Le système de formation en Allemagne et la main d'oeuvre qualifée, piliers de la concurrence et de la capacité d'innovation

CIDAL Système de formation en AllemagneLa présence garantie sur le marché d'une main-d'œuvre qualifiée et le système de formation jouent un rôle déterminant pour l'avenir de l'Allemagne, tant du point de vue de la concurrence que de celui de la capacité d'innovation.

Dans ce contexte, la chancelière fédérale Angela Merkel a discuté avec les partenaires sociaux de la meilleure façon de gérer les défis de demain lors du « dialogue sur l'avenir » organisé au château de Meseberg. « Ces tables rondes ont pour vocation explicite non seulement d'aborder les problèmes qu'il nous faut affronter au quotidien, mais aussi, au-delà de ces questions, de s'interroger sur ce que seront les défis à venir », a déclaré la chancelière à l'issue de la rencontre.

Des progrès dans la mise sur le marché d'une main-d'œuvre qualifiée

On a commencé en 2009 à se préoccuper de fournir des spécialistes, a poursuivi Angela Merkel. Durant cette législature, des progrès ont été réalisés dans ce domaine, notamment concernant une meilleure reconnaissance des qualifications professionnelles des ressortissants de pays tiers ou l'application de la carte bleue européenne (« EU Blue Card »), qui facilite l'entrée et le séjour dans l'UE de travailleurs hautement qualifiés originaires de pays extérieurs à l'Union européenne.

« Comment relever les défis existant dans le monde du travail moderne et dus à la demande croissante de connaissances ? » Telle était la question dont la chancelière allemande s'est entretenue avec de hauts représentants des grandes organisations patronales et syndicales ainsi que sept ministres compétents en la matière. Ce dialogue sur l'avenir, le quatrième du genre, s'est tenu à la résidence des hôtes du gouvernement fédéral à Meseberg.

La transition démographique

Cette année, les discussions ont porté sur les défis que pose la transition démographique au regard de l'activité professionnelle et du système éducatif, a précisé la chancelière. S'agissant de la fourniture de spécialistes à l'avenir, elle a ajouté : « Nous devons bien voir dans ce domaine que nous pouvons réellement prolonger la période de vie active. » D'ailleurs, la situation évolue très positivement selon Mme Merkel.

Pour que des personnes plus âgées puissent travailler plus longtemps, il faut envisager des actions supplémentaires.
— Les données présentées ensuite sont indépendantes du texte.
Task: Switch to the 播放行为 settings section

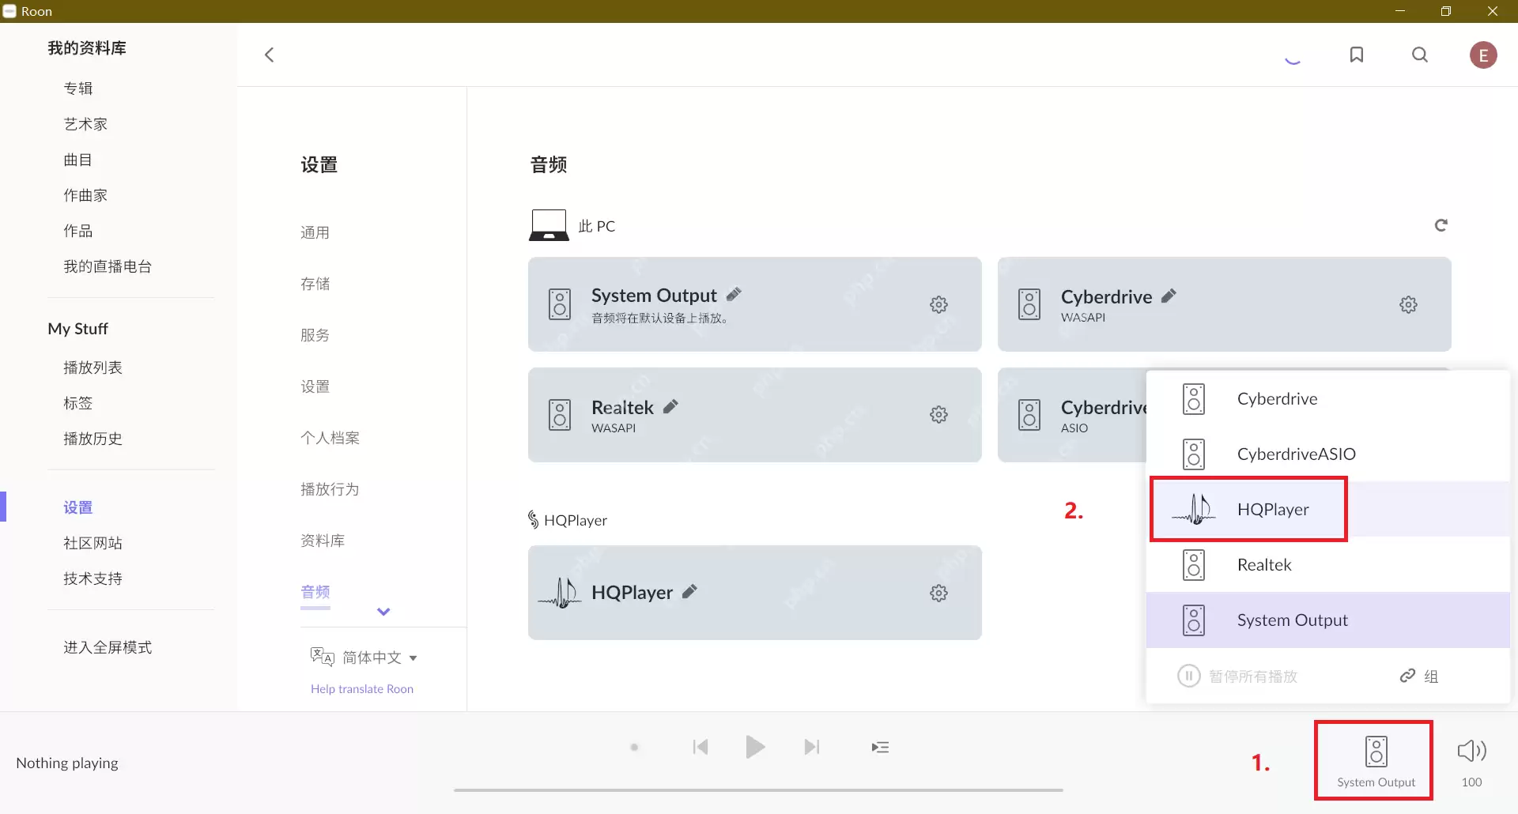Action: pos(330,488)
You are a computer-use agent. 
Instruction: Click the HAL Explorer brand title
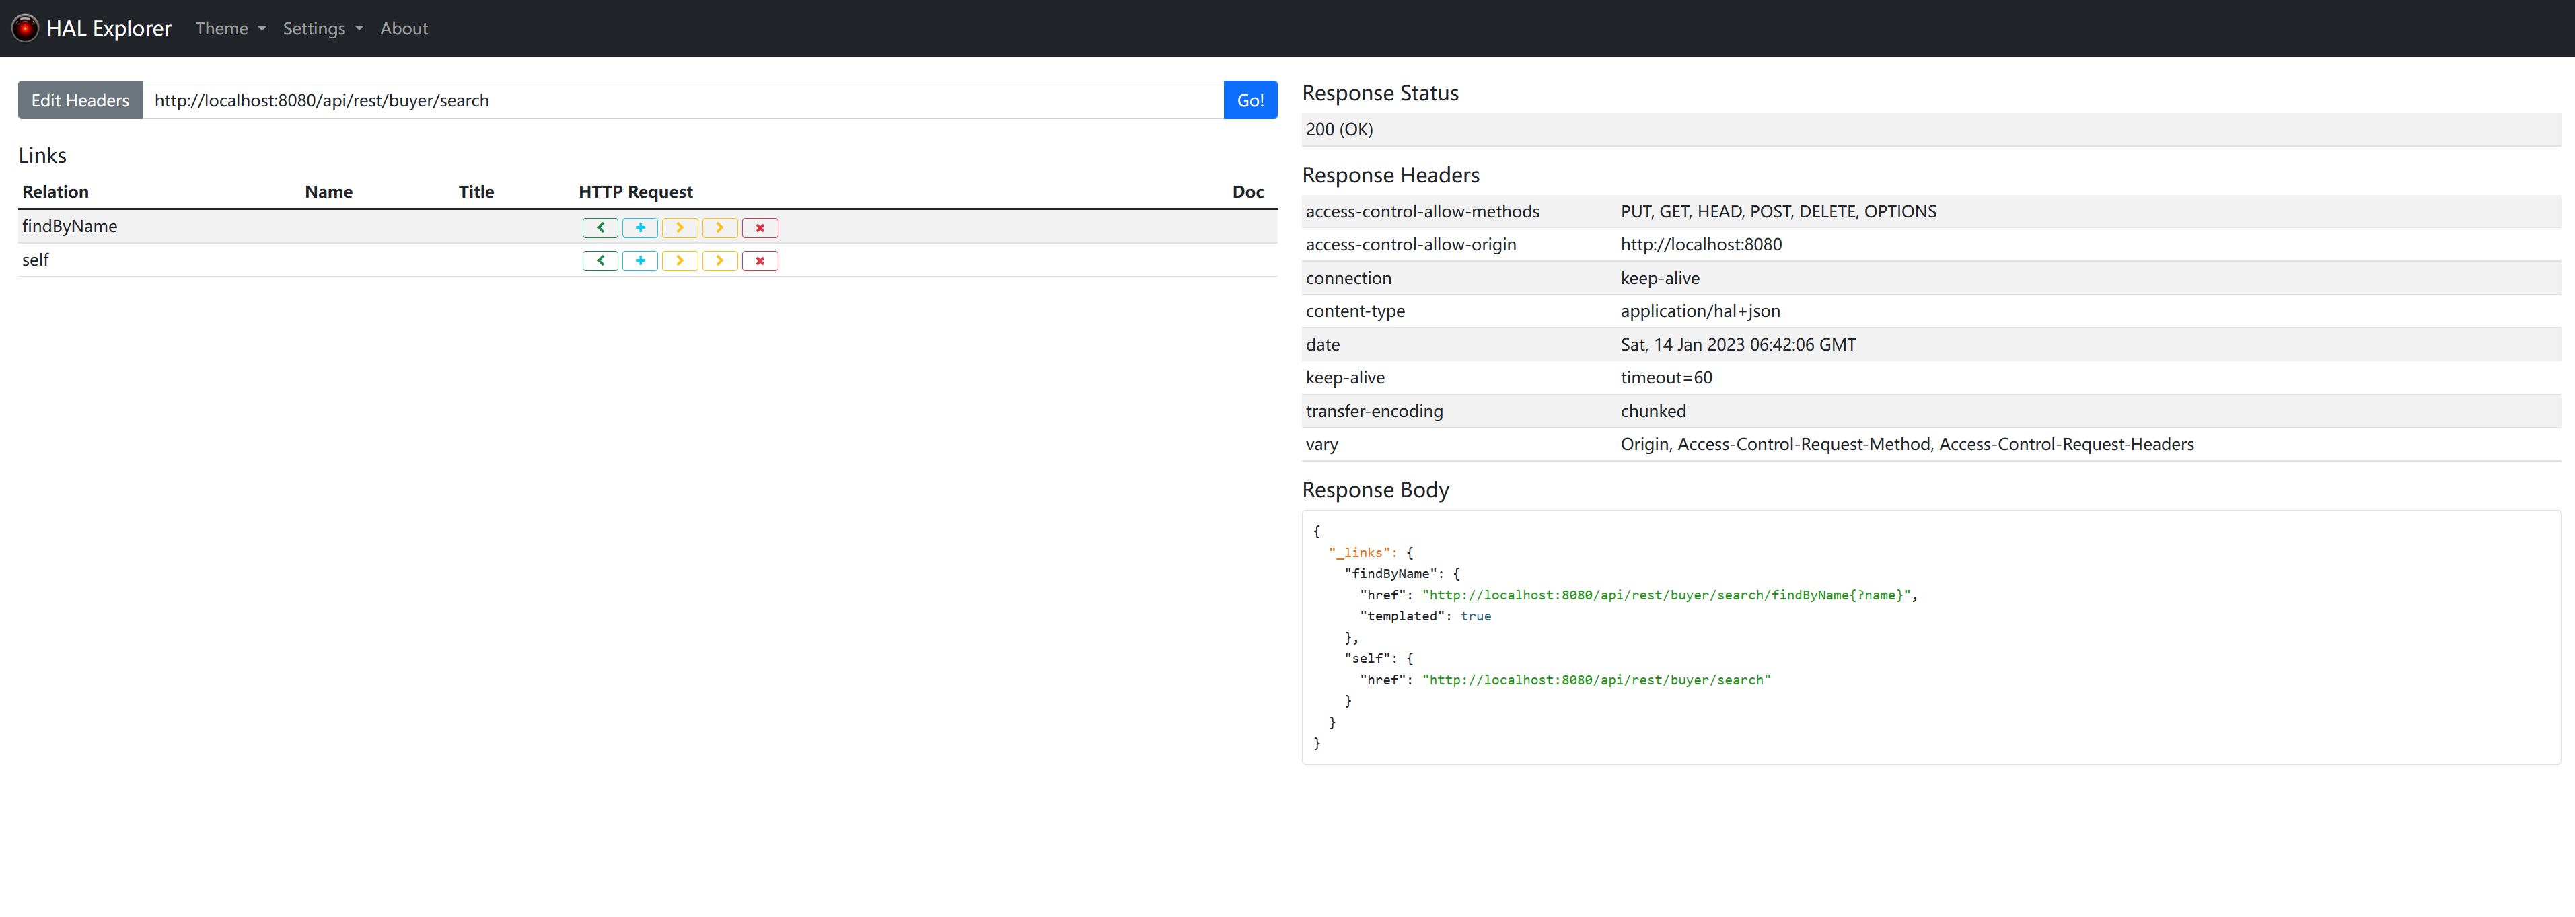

À cet égard, la chancelière a évoqué l'apprentissage tout au long de la vie et la prévoyance sanitaire. Elle a en outre insisté sur le fait que le nombre d'emplois précaires ne devait pas augmenter dans la durée.

La formation en alternance, une réussite

Un deuxième thème important abordé au cours des discussions a été, du point de vue de Mme Merkel, l'éducation, dans le sens de la formation en alternance ou de la formation universitaire. « Sur ce point, nous étions tous d'accord sur le fait que le système de formation « dual » ou en alternance prend de plus en plus d'importance, en Allemagne mais aussi à l'international. » C'est très bien comme cela, estime la chancelière car « c'est l'un des garants de notre compétitivité et de notre capacité d'innovation ».

Perméabilité entre les systèmes de formation

Il a également été question de la perméabilité entre formation en alternance professionnelle et formation universitaire. Dans ce domaine, a constaté Angela Merkel, « nous n'avons pas encore exploité à fond les possibilités ».

Nos établissements d'enseignement supérieur accueillent actuellement beaucoup de nouveaux étudiants, a-t-elle poursuivi, avant de rappeler que la situation changerait énormément à partir de 2020. C'est pourquoi il est nécessaire, d'une part, de former les catégories professionnelles dont nous avons vraiment besoin. Dans cette optique, la formation des ingénieurs joue un rôle essentiel. D'autre part, les capacités renforcées dans l'enseignement supérieur pourraient être mises à profit pour mettre en œuvre des mesures de formation continue afin d'atteindre l'objectif de l'apprentissage tout au long de la vie.

Priorité au numérique

Il a été décidé de se concentrer davantage à l'avenir sur le thème du numérique. Le grand projet stratégique allemand « industrie 4.0 » n'a joué qu'un rôle marginal, a conclu la chancelière.